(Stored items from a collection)
* * * * *
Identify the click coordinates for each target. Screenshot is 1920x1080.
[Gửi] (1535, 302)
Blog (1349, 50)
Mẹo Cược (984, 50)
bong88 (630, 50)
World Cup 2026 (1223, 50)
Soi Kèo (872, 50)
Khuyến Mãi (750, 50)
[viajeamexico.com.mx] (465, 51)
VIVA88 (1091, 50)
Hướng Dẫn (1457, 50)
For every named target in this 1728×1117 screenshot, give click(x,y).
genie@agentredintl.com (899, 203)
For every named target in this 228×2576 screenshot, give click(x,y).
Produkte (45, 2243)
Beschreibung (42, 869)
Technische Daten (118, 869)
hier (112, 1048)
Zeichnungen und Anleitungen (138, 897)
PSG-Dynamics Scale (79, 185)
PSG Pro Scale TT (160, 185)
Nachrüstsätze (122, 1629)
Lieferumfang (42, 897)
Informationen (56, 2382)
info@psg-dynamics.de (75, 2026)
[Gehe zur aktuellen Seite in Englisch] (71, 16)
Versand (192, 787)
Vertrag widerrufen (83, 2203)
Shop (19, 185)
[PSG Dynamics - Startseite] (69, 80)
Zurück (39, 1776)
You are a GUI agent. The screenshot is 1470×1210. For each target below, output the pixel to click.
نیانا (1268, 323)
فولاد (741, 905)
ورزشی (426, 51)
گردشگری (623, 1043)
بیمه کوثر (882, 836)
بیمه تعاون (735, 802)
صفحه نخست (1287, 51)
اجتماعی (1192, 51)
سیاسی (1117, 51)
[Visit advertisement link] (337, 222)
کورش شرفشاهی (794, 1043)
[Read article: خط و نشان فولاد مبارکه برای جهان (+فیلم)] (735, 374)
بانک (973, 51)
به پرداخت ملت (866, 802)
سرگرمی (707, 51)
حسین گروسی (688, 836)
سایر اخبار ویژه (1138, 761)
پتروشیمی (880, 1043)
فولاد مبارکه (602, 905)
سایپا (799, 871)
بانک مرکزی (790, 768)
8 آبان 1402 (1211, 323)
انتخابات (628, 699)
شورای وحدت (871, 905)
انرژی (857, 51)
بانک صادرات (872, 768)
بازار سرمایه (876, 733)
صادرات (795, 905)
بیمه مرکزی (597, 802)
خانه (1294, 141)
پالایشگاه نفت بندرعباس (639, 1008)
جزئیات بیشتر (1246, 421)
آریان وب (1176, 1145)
* * * * *
What you should do: Lines holding the word "this" in the records above: how many are there? Answer with the number only.

Response: 2